Uno dei miei compiti più graditi è trasmettervi ogni mese la gioia per la montagna. Tuttavia, devo onestamente dirvi che proprio ora mi risulta un po’ difficile. Dietro le quinte, quest’anno è stato duro. Potremmo metterla così: siamo arrivati in vetta a un 8000 con le bombole di ossigeno vuote e davanti a noi c’era ancora la discesa. Concretamente, gli introiti delle inserzioni pubblicitarie sono crollati. Per il secondo anno consecutivo.

Ora speriamo che il passaggio a Rubmedia ci faccia ritrovare del terreno solido sotto i piedi. Sì, poiché senza le entrate delle inserzioni – che coprono circa un terzo dei nostri costi – non ci sarebbe mai possibile offrirvi ogni mese nuove storie, itinerari avvincenti e complesse tematiche specifiche in tre lingue.

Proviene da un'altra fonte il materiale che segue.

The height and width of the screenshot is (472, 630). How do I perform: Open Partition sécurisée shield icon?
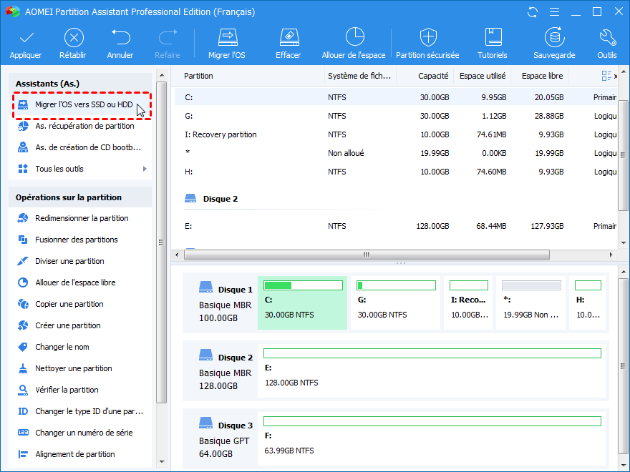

Per non parlare delle splendide immagini. E – non dimentichiamolo – tutto quanto prodotto e stampato in Svizzera su carta FSC. Una carta, tra l’altro, la cui brillantezza è ottenuta senza sostanze chimiche e solo con l’asciugatura ad aria.

Che d’altro canto facciamo molte cose bene ce lo attestano i numeri: 303 000 lettrici e lettori entusiasti attendono mensilmente con ansia la rivista. La cifra ci è stata certificata ufficialmente dalla WEMF, e corrisponde a circa tre volte il numero di copie che stampiamo. Per me, si tratta di un complimento straordinario.

Ma nonostante questi segnali positivi, il CAS non era più in grado di sostenere il calo delle inserzioni e ha deciso di ridurre il numero delle edizioni. Nell’estate 2020, riuniremo i numeri di luglio e agosto, mentre a partire dal 2021 anche quelli di gennaio e febbraio diventeranno un’unica edizione. Con questo, dal 2021 «Le Alpi» apparirà dieci volte all’anno.

L’obiettivo del CAS è di garantire che, per questa rivista, i suoi soci possano continuare a non pagare più di 15 franchi l’anno. Il mio obiettivo è di proporvi in questi dieci numeri più temi di quanti ve ne possano venire in mente: più proposte di itinerari, argomenti sulla sicurezza e importanti dibattiti concernenti lo sport della montagna. E inoltre storie insolite e toccanti, come in montagna ne accadono quasi quotidianamente.

E con questo, auguro a tutti voi una piacevole lettura!